### DIRECTIONS
The answer must consist of the records below, repeated exactly.

### DATA TO PROCESS
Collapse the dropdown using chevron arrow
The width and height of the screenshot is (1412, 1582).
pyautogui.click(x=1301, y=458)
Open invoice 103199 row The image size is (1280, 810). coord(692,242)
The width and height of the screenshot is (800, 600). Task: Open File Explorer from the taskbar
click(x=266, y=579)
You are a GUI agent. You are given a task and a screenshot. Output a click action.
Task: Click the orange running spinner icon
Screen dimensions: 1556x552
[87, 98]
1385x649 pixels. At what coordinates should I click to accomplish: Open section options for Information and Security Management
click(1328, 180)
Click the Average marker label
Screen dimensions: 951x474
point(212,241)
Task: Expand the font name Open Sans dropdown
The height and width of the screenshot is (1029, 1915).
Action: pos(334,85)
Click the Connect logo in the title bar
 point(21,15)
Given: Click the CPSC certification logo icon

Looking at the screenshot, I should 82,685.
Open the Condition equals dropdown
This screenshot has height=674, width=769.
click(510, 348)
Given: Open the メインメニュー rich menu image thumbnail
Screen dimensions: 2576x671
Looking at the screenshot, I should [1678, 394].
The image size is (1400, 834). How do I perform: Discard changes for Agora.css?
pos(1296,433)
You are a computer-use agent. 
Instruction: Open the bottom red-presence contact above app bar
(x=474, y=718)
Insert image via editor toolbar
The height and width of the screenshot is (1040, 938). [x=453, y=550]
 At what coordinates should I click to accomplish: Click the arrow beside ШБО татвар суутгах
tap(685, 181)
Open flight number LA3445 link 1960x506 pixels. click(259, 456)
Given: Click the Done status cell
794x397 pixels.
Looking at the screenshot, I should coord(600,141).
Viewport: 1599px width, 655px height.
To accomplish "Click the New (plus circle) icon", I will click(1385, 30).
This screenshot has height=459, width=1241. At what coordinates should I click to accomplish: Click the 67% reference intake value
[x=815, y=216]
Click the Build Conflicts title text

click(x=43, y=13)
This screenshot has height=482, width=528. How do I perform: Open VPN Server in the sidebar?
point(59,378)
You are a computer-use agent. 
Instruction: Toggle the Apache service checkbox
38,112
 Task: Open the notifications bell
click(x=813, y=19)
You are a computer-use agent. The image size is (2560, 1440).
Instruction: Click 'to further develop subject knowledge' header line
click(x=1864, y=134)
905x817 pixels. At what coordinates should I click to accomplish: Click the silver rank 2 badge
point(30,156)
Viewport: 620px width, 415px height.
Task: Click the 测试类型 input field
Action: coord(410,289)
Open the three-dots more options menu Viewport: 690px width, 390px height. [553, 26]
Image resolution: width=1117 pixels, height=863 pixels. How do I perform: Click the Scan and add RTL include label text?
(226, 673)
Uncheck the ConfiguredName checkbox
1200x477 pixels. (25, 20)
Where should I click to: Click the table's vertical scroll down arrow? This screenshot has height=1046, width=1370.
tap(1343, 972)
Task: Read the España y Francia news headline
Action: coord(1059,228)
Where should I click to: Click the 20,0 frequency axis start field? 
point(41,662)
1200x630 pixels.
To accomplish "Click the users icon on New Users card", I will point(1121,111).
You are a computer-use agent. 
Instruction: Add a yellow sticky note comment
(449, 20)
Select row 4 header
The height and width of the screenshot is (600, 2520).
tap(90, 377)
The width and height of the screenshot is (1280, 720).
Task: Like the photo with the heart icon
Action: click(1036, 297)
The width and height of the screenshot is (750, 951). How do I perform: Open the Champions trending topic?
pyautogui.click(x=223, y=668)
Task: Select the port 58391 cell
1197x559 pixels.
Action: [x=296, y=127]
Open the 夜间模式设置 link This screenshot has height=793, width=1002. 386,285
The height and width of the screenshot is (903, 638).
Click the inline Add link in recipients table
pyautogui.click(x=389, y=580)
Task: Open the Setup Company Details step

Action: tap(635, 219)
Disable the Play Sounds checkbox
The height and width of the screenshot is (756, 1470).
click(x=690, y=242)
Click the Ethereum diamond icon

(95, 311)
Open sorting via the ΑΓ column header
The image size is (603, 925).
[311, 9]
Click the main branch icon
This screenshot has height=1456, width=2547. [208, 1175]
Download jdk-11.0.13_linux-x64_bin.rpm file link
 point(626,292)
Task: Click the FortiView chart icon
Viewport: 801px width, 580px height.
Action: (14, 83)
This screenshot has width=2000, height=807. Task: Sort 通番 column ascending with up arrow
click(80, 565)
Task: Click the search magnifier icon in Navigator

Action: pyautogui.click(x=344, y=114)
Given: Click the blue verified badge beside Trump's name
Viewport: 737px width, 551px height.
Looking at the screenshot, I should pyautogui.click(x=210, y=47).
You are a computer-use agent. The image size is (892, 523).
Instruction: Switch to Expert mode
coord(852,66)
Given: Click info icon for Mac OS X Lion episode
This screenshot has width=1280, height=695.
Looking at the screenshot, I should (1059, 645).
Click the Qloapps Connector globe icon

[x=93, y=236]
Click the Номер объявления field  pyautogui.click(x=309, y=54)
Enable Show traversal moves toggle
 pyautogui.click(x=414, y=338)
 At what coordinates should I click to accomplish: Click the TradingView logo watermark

### RESULT
Collapse the dropdown using chevron arrow
The width and height of the screenshot is (1412, 1582).
pyautogui.click(x=1301, y=458)
Open invoice 103199 row The image size is (1280, 810). coord(692,242)
The width and height of the screenshot is (800, 600). Task: Open File Explorer from the taskbar
click(x=266, y=579)
You are a GUI agent. You are given a task and a screenshot. Output a click action.
Task: Click the orange running spinner icon
Screen dimensions: 1556x552
[87, 98]
1385x649 pixels. At what coordinates should I click to accomplish: Open section options for Information and Security Management
click(1328, 180)
Click the Average marker label
Screen dimensions: 951x474
point(212,241)
Task: Expand the font name Open Sans dropdown
The height and width of the screenshot is (1029, 1915).
Action: pos(334,85)
Click the Connect logo in the title bar
 point(21,15)
Given: Click the CPSC certification logo icon

Looking at the screenshot, I should 82,685.
Open the Condition equals dropdown
This screenshot has height=674, width=769.
click(510, 348)
Given: Open the メインメニュー rich menu image thumbnail
Screen dimensions: 2576x671
Looking at the screenshot, I should [1678, 394].
The image size is (1400, 834). How do I perform: Discard changes for Agora.css?
pos(1296,433)
You are a computer-use agent. 
Instruction: Open the bottom red-presence contact above app bar
(x=474, y=718)
Insert image via editor toolbar
The height and width of the screenshot is (1040, 938). [x=453, y=550]
 At what coordinates should I click to accomplish: Click the arrow beside ШБО татвар суутгах
tap(685, 181)
Open flight number LA3445 link 1960x506 pixels. click(259, 456)
Given: Click the Done status cell
794x397 pixels.
Looking at the screenshot, I should coord(600,141).
Viewport: 1599px width, 655px height.
To accomplish "Click the New (plus circle) icon", I will click(1385, 30).
This screenshot has height=459, width=1241. At what coordinates should I click to accomplish: Click the 67% reference intake value
[x=815, y=216]
Click the Build Conflicts title text

click(x=43, y=13)
This screenshot has height=482, width=528. How do I perform: Open VPN Server in the sidebar?
point(59,378)
You are a computer-use agent. 
Instruction: Toggle the Apache service checkbox
38,112
 Task: Open the notifications bell
click(x=813, y=19)
You are a computer-use agent. The image size is (2560, 1440).
Instruction: Click 'to further develop subject knowledge' header line
click(x=1864, y=134)
905x817 pixels. At what coordinates should I click to accomplish: Click the silver rank 2 badge
point(30,156)
Viewport: 620px width, 415px height.
Task: Click the 测试类型 input field
Action: coord(410,289)
Open the three-dots more options menu Viewport: 690px width, 390px height. [553, 26]
Image resolution: width=1117 pixels, height=863 pixels. How do I perform: Click the Scan and add RTL include label text?
(226, 673)
Uncheck the ConfiguredName checkbox
1200x477 pixels. (25, 20)
Where should I click to: Click the table's vertical scroll down arrow? This screenshot has height=1046, width=1370.
tap(1343, 972)
Task: Read the España y Francia news headline
Action: coord(1059,228)
Where should I click to: Click the 20,0 frequency axis start field? 
point(41,662)
1200x630 pixels.
To accomplish "Click the users icon on New Users card", I will point(1121,111).
You are a computer-use agent. 
Instruction: Add a yellow sticky note comment
(449, 20)
Select row 4 header
The height and width of the screenshot is (600, 2520).
tap(90, 377)
The width and height of the screenshot is (1280, 720).
Task: Like the photo with the heart icon
Action: click(1036, 297)
The width and height of the screenshot is (750, 951). How do I perform: Open the Champions trending topic?
pyautogui.click(x=223, y=668)
Task: Select the port 58391 cell
1197x559 pixels.
Action: [x=296, y=127]
Open the 夜间模式设置 link This screenshot has height=793, width=1002. 386,285
The height and width of the screenshot is (903, 638).
Click the inline Add link in recipients table
pyautogui.click(x=389, y=580)
Task: Open the Setup Company Details step

Action: tap(635, 219)
Disable the Play Sounds checkbox
The height and width of the screenshot is (756, 1470).
click(x=690, y=242)
Click the Ethereum diamond icon

(95, 311)
Open sorting via the ΑΓ column header
The image size is (603, 925).
[311, 9]
Click the main branch icon
This screenshot has height=1456, width=2547. [208, 1175]
Download jdk-11.0.13_linux-x64_bin.rpm file link
 point(626,292)
Task: Click the FortiView chart icon
Viewport: 801px width, 580px height.
Action: (14, 83)
This screenshot has width=2000, height=807. Task: Sort 通番 column ascending with up arrow
click(80, 565)
Task: Click the search magnifier icon in Navigator

Action: pyautogui.click(x=344, y=114)
Given: Click the blue verified badge beside Trump's name
Viewport: 737px width, 551px height.
Looking at the screenshot, I should pyautogui.click(x=210, y=47).
You are a computer-use agent. The image size is (892, 523).
Instruction: Switch to Expert mode
coord(852,66)
Given: Click info icon for Mac OS X Lion episode
This screenshot has width=1280, height=695.
Looking at the screenshot, I should (1059, 645).
Click the Qloapps Connector globe icon

[x=93, y=236]
Click the Номер объявления field  pyautogui.click(x=309, y=54)
Enable Show traversal moves toggle
 pyautogui.click(x=414, y=338)
 At what coordinates should I click to accomplish: Click the TradingView logo watermark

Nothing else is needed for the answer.